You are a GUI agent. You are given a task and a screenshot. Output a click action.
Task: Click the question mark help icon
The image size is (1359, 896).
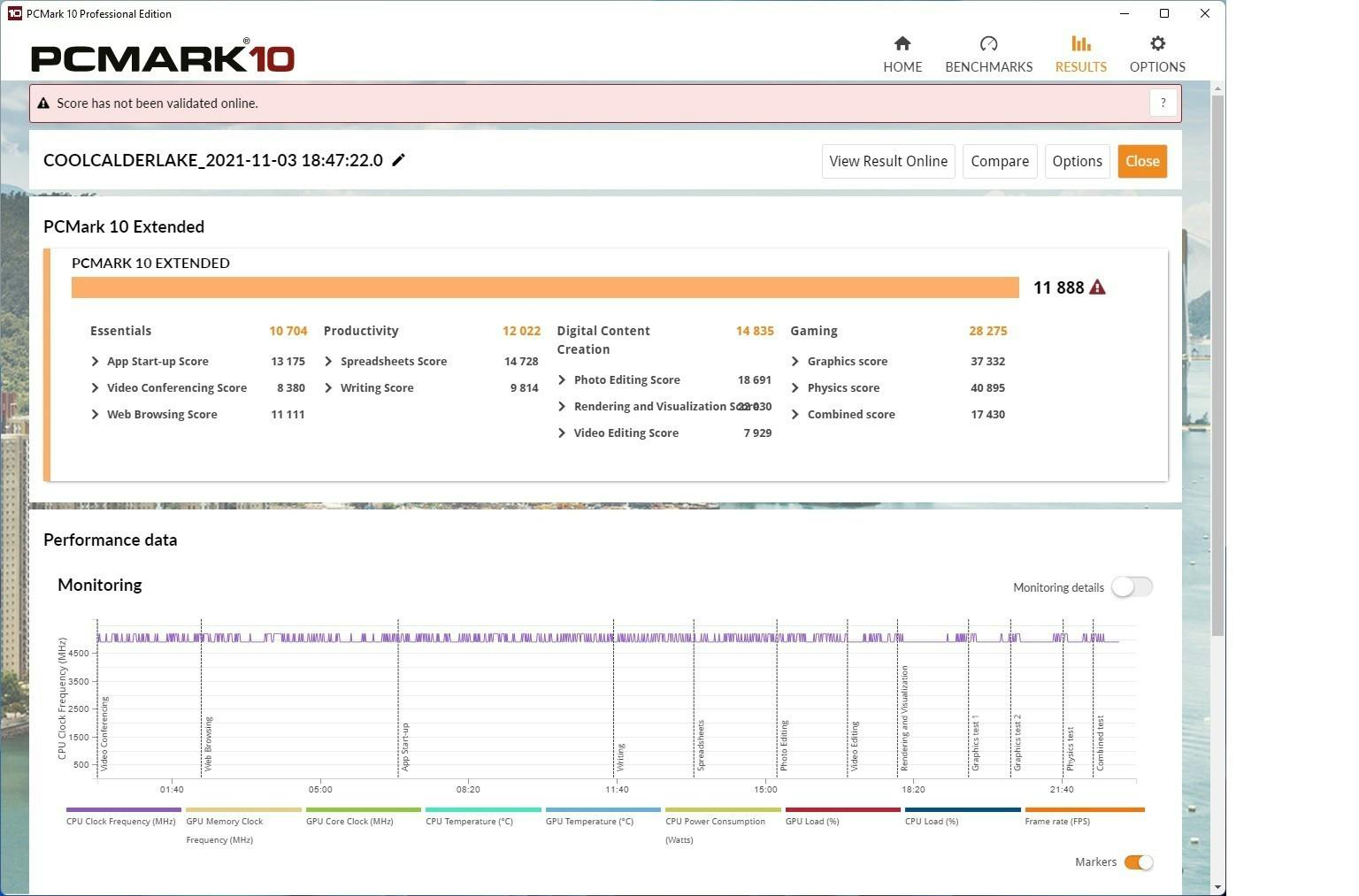tap(1163, 103)
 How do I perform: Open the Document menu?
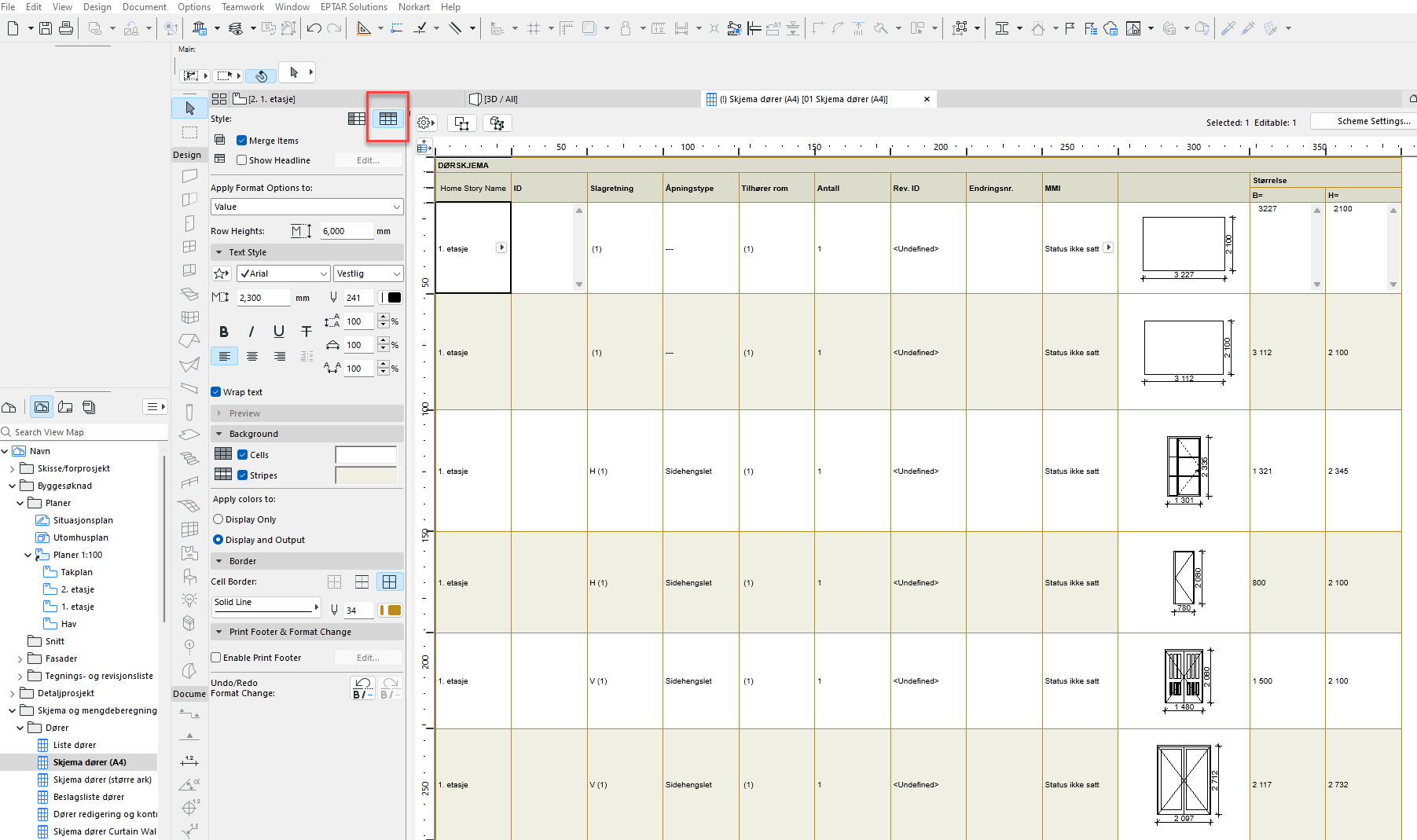click(x=144, y=7)
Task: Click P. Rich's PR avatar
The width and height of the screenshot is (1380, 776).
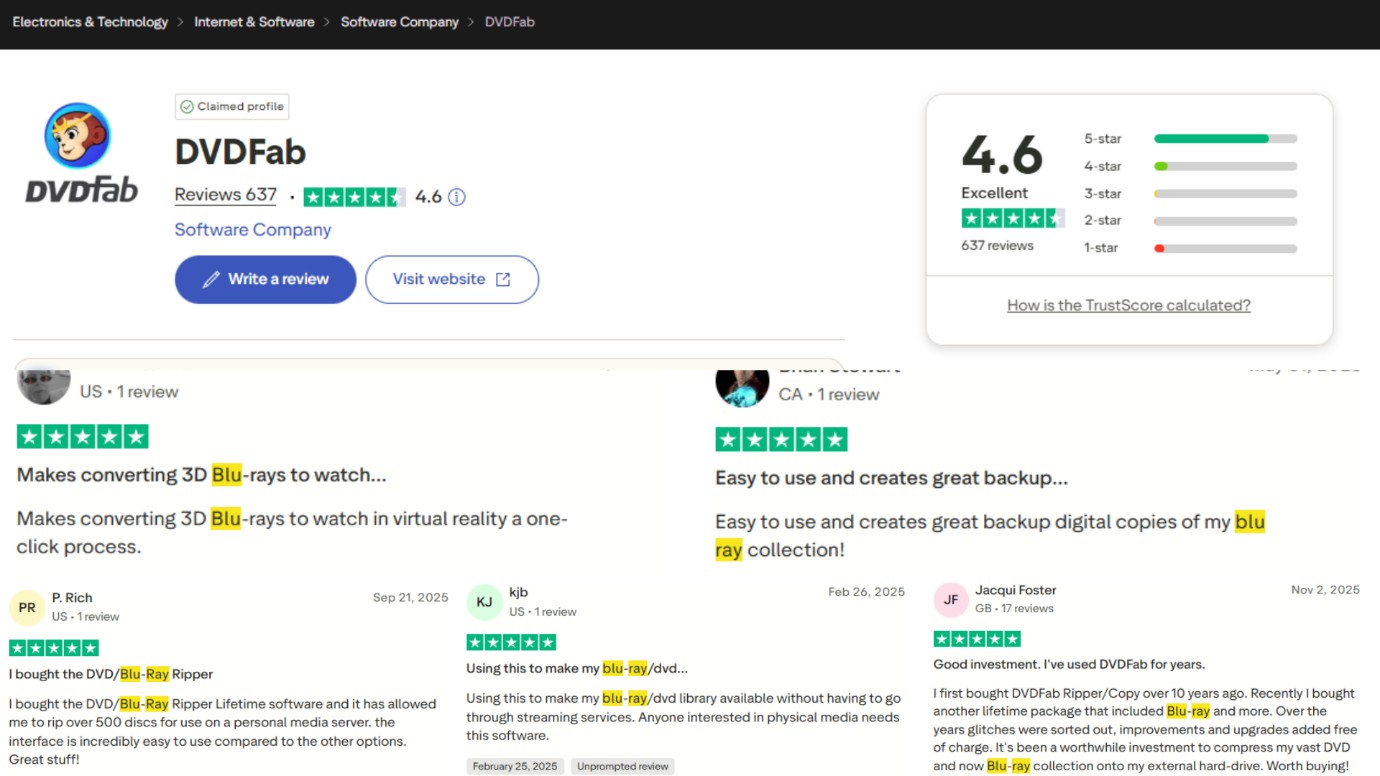Action: [26, 607]
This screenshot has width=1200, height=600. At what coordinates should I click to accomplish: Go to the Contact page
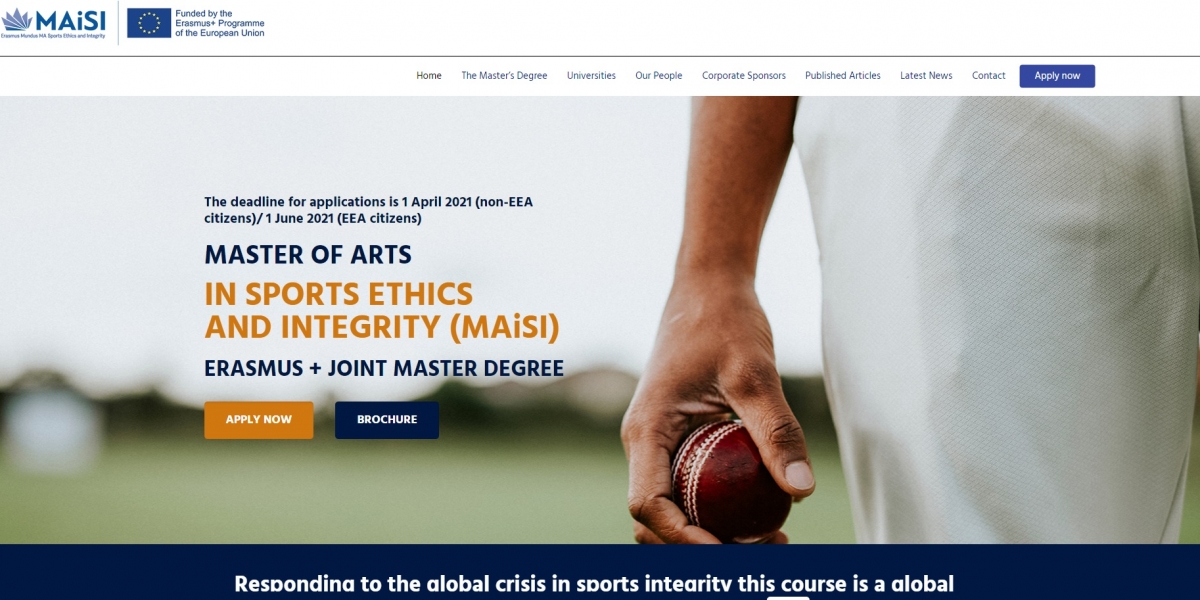pos(989,76)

□ □ □

__Work to be completed__
All that is needed is an exact copy of the entries above, minus the pictures.

__Output below__
You are a GUI agent. You are given a task and a screenshot. Output a click action.
Task: Click the question mark help icon
The image size is (1359, 896).
tap(1163, 103)
 How do I perform: Open the Document menu?
click(x=144, y=7)
Task: Click P. Rich's PR avatar
The width and height of the screenshot is (1380, 776).
Action: [26, 607]
This screenshot has width=1200, height=600. At what coordinates should I click to accomplish: Go to the Contact page
pos(989,76)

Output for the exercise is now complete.